§ Dati da usare

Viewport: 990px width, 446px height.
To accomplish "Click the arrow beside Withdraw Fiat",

---

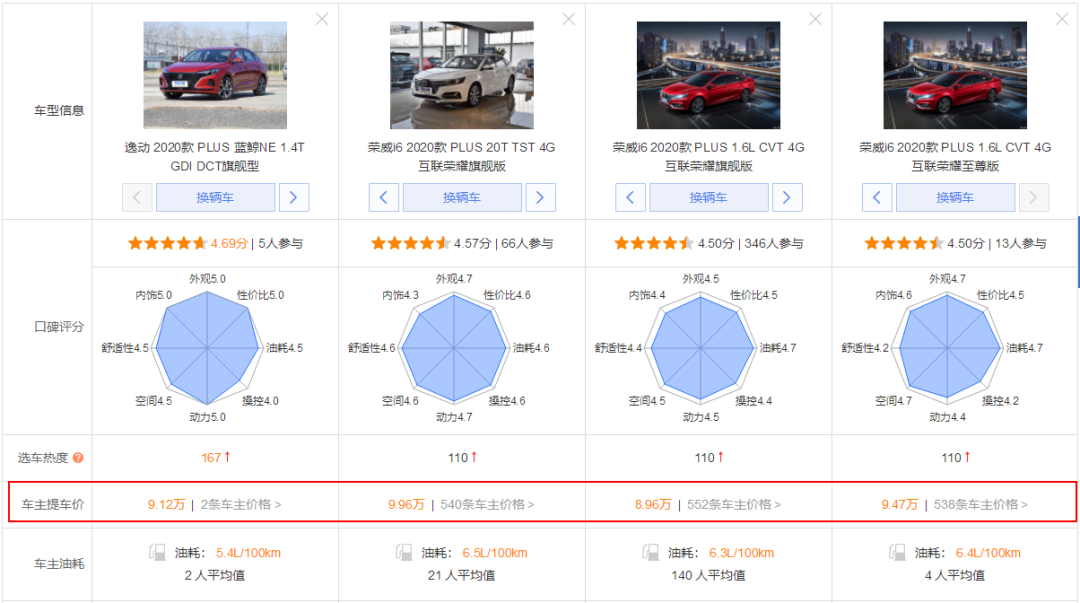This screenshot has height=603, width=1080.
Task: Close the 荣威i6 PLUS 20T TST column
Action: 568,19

§ Cosa fare
Ripeti tali e quali le righe dell'elenco, dalla riga con "Viewport: 990px width, 446px height." fino alla riga con "the arrow beside" inclusa.

§ Risultato atteso
Viewport: 990px width, 446px height.
To accomplish "Click the arrow beside Withdraw Fiat",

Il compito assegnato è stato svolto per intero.